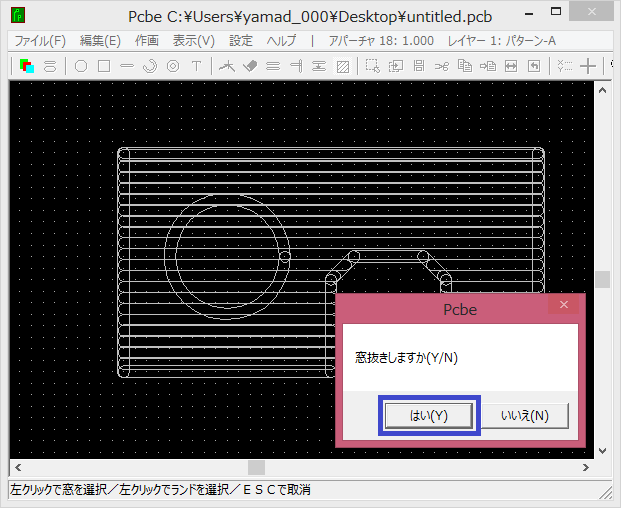Select the rectangle drawing tool
Image resolution: width=621 pixels, height=508 pixels.
coord(103,66)
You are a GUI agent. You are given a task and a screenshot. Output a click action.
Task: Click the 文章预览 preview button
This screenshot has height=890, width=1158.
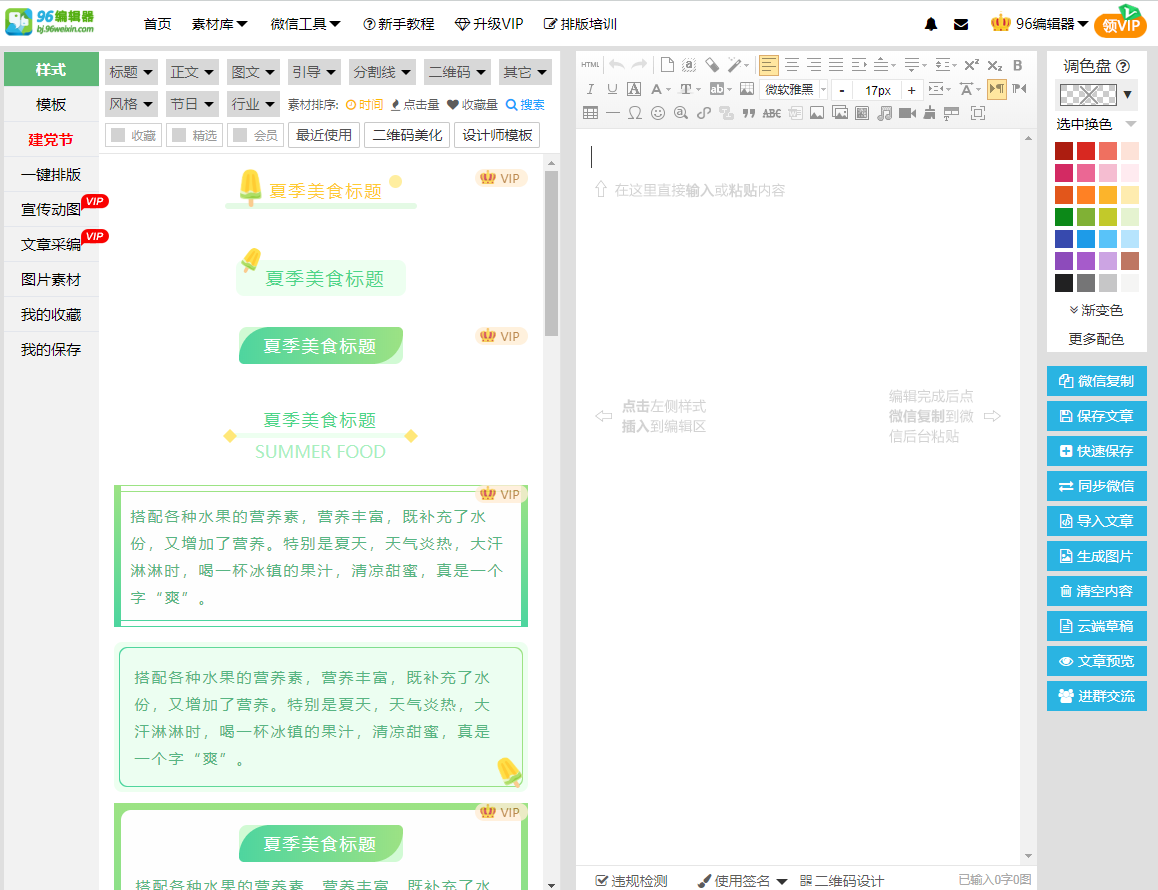click(1096, 660)
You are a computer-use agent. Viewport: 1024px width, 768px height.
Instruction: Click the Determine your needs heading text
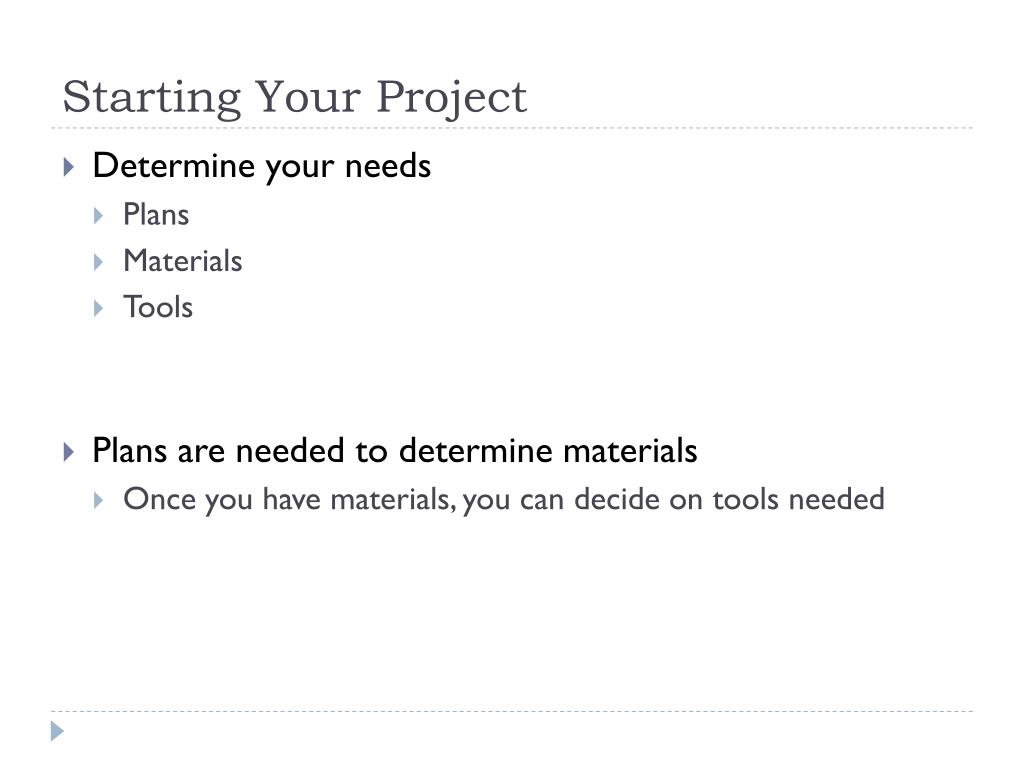[262, 167]
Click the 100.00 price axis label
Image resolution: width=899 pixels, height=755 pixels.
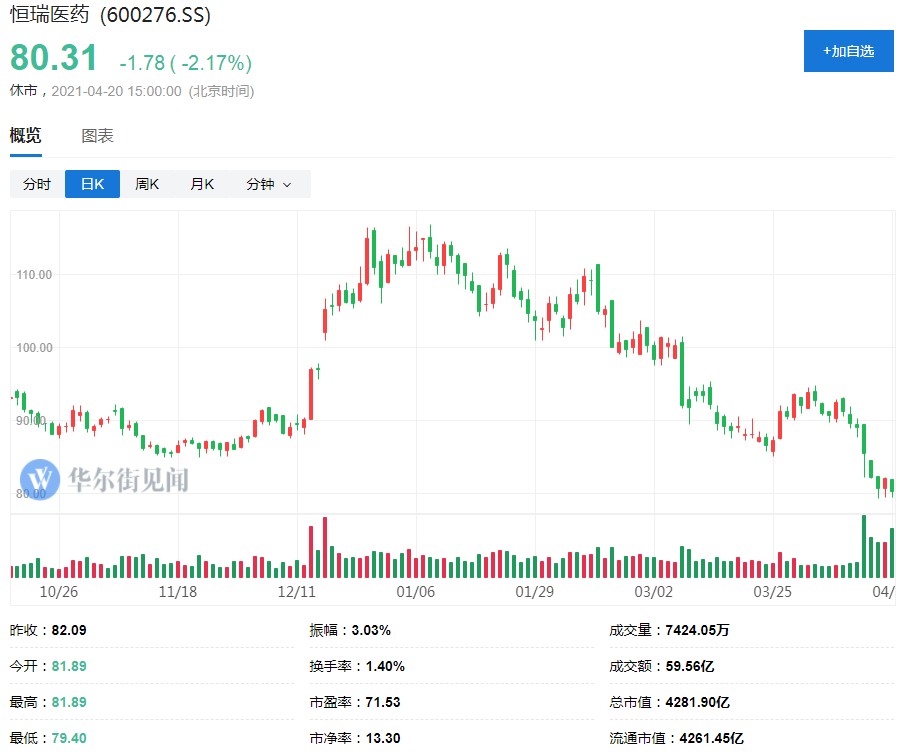pyautogui.click(x=36, y=348)
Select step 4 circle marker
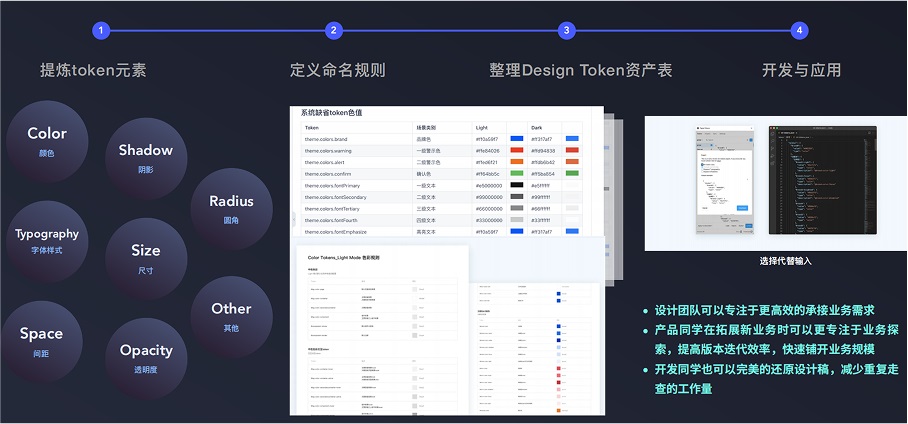 (x=799, y=31)
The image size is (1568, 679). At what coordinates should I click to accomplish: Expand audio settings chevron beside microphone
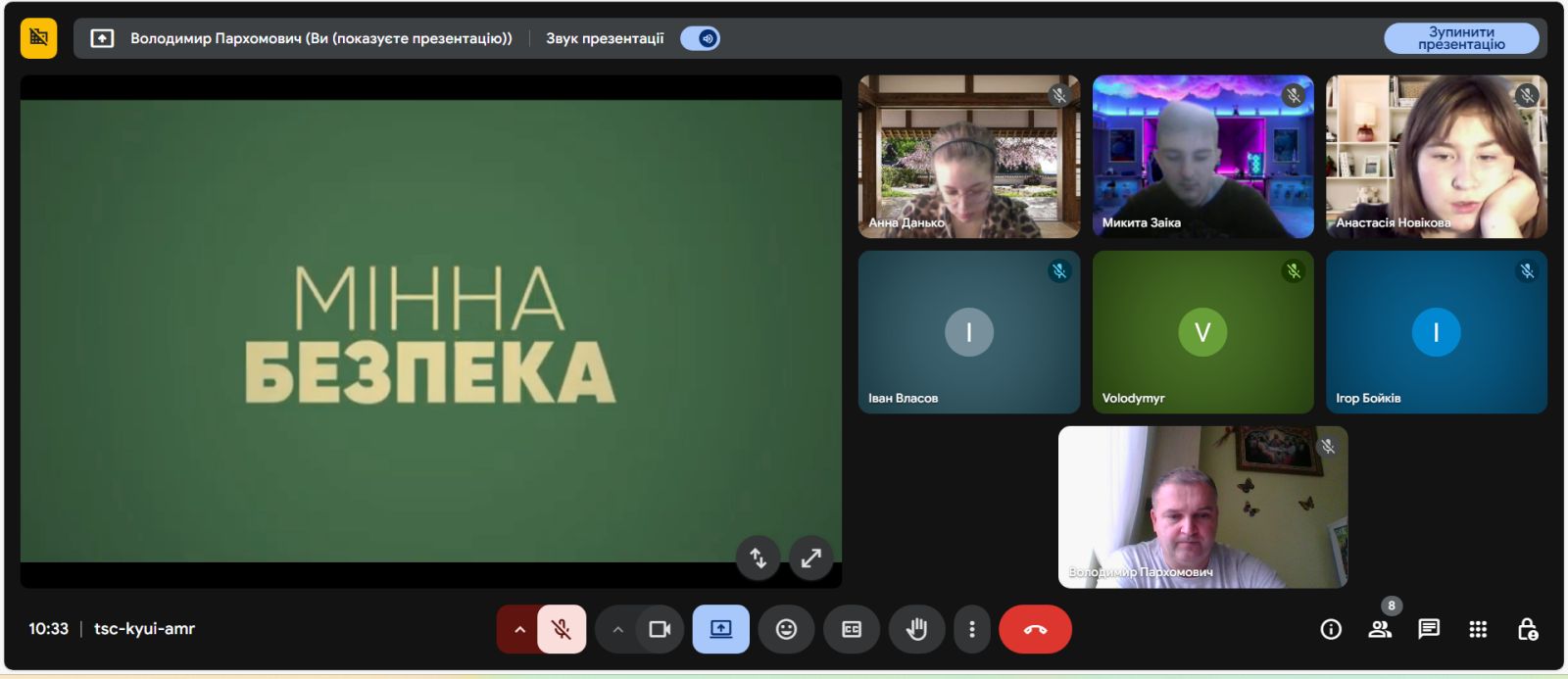point(519,629)
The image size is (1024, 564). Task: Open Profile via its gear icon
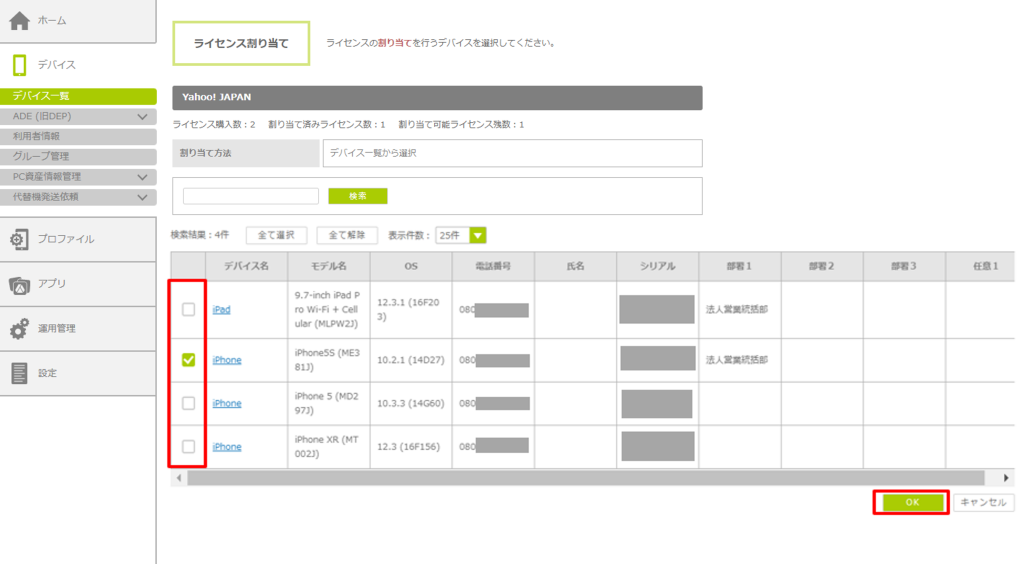(x=19, y=239)
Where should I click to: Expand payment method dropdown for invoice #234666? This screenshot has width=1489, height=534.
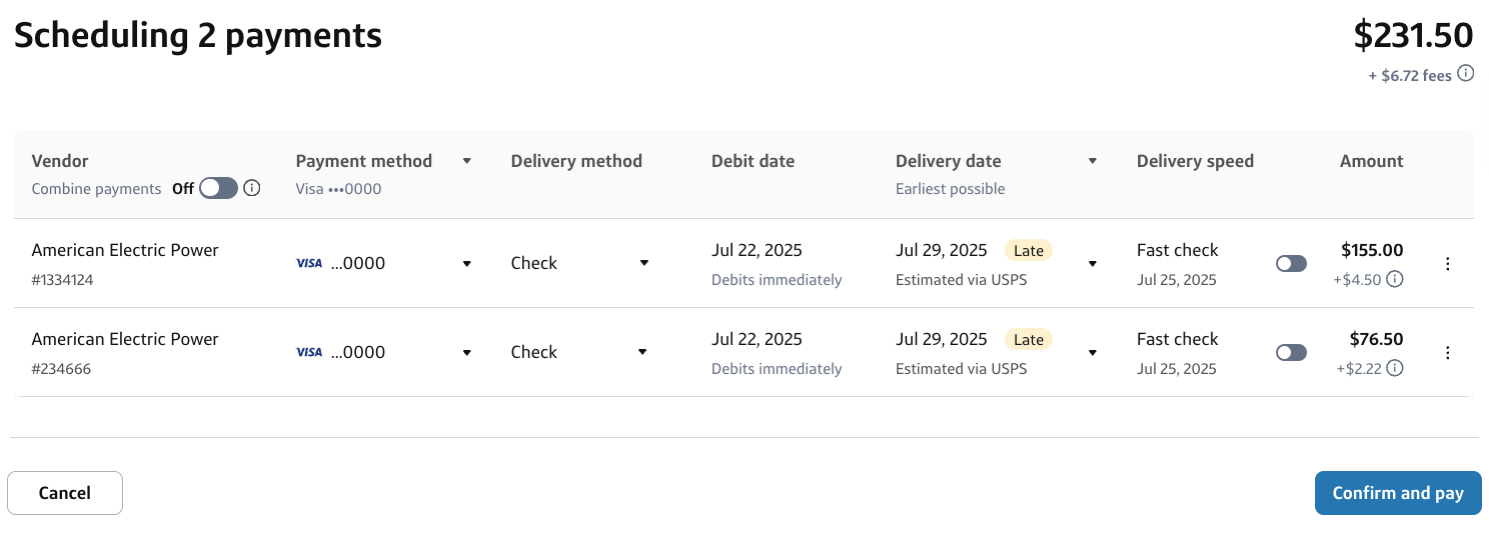pos(466,352)
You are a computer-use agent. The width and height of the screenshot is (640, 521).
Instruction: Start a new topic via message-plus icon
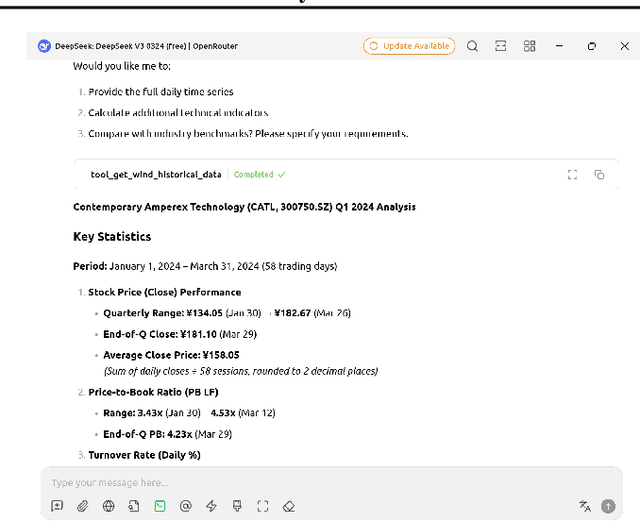57,506
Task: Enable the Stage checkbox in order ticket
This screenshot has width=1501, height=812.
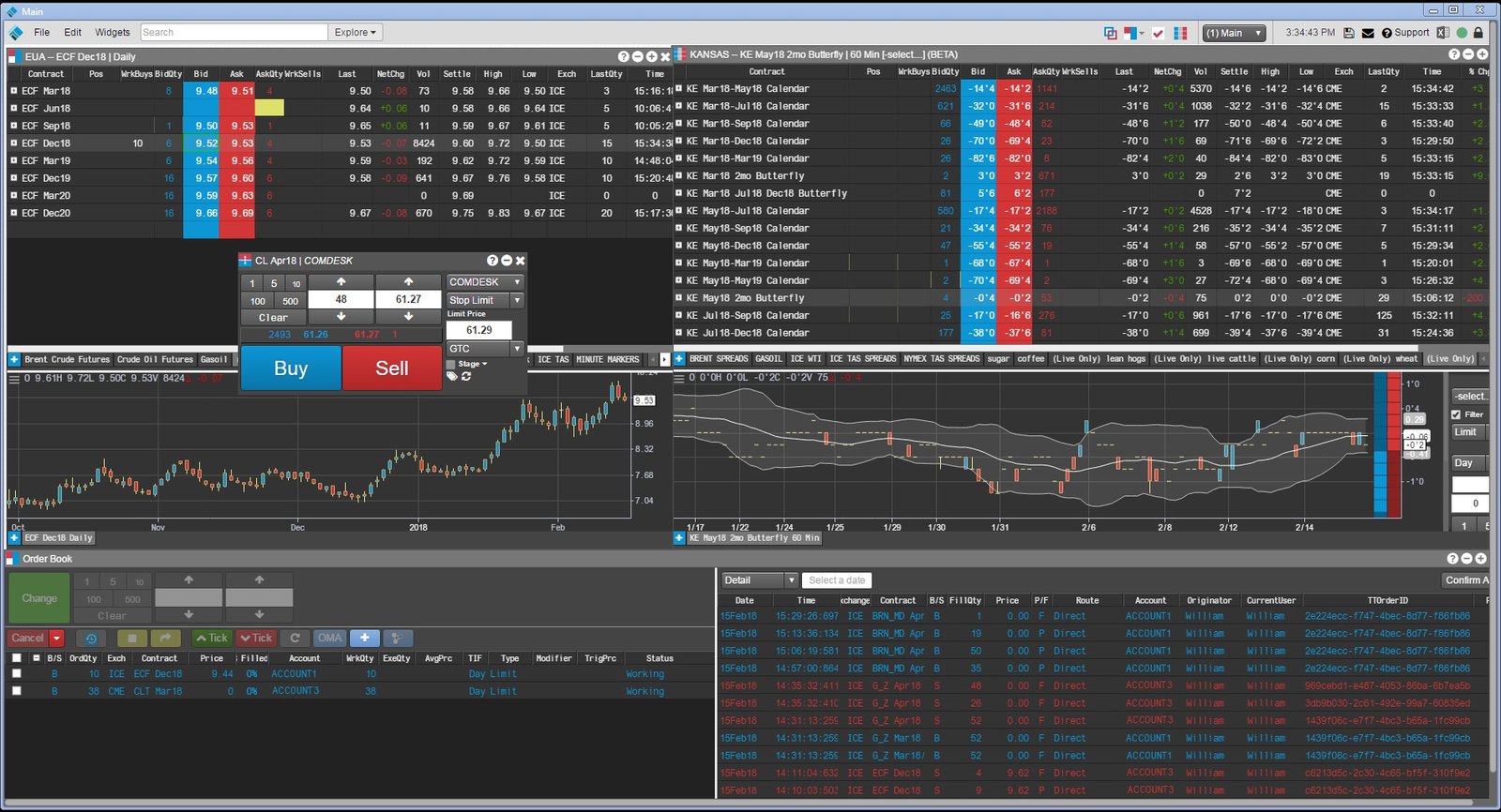Action: (x=451, y=364)
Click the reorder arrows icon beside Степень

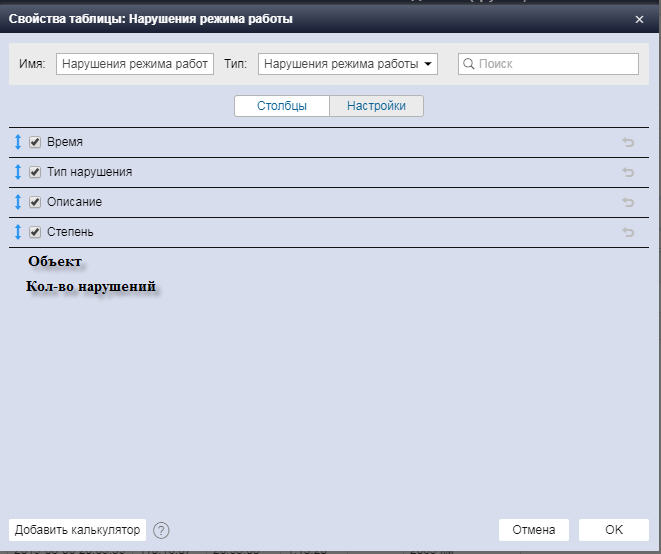click(18, 232)
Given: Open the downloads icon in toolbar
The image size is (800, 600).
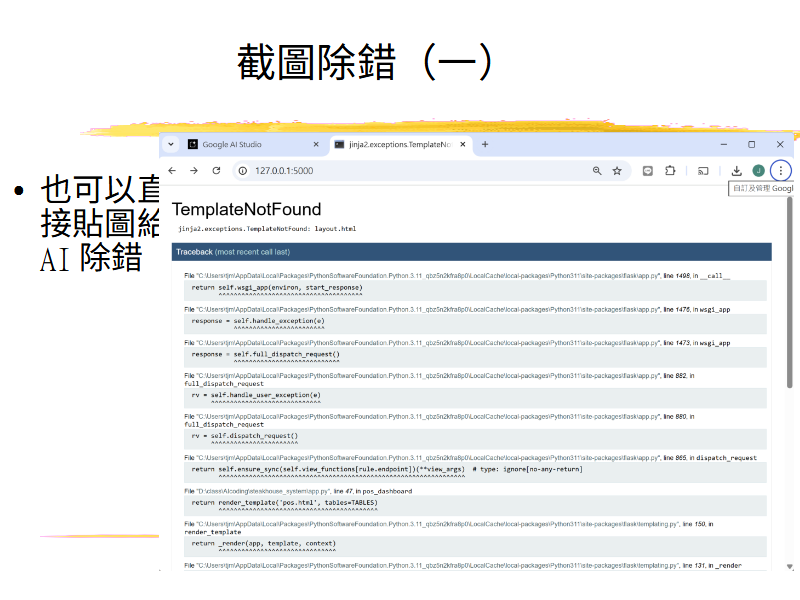Looking at the screenshot, I should (x=737, y=171).
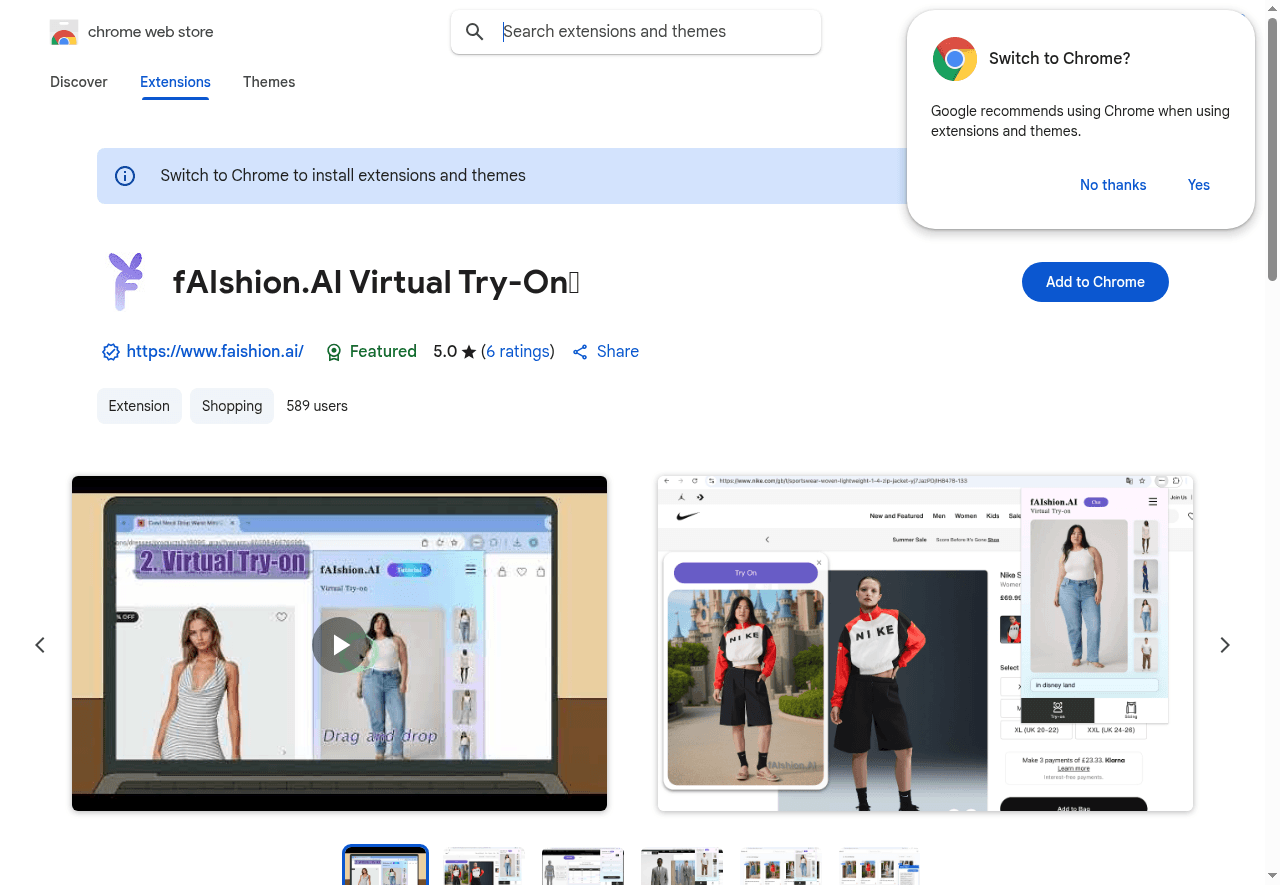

* **Instructions to follow**
The lines from the one containing "Where should I" to the end of the material must be output exactly, both ends included; no picture may appear.

* **Output for this task**
Where should I click to: Expand payment method dropdown for invoice #234666? This screenshot has width=1489, height=534.
pos(466,352)
You are a computer-use agent. The width and height of the screenshot is (640, 521).
Instruction: Start a new topic via message-plus icon
57,506
Task: Enable the Stage checkbox in order ticket
This screenshot has width=1501, height=812.
Action: (x=451, y=364)
Click the reorder arrows icon beside Степень

click(18, 232)
Given: Open the downloads icon in toolbar
The image size is (800, 600).
Looking at the screenshot, I should (x=737, y=171).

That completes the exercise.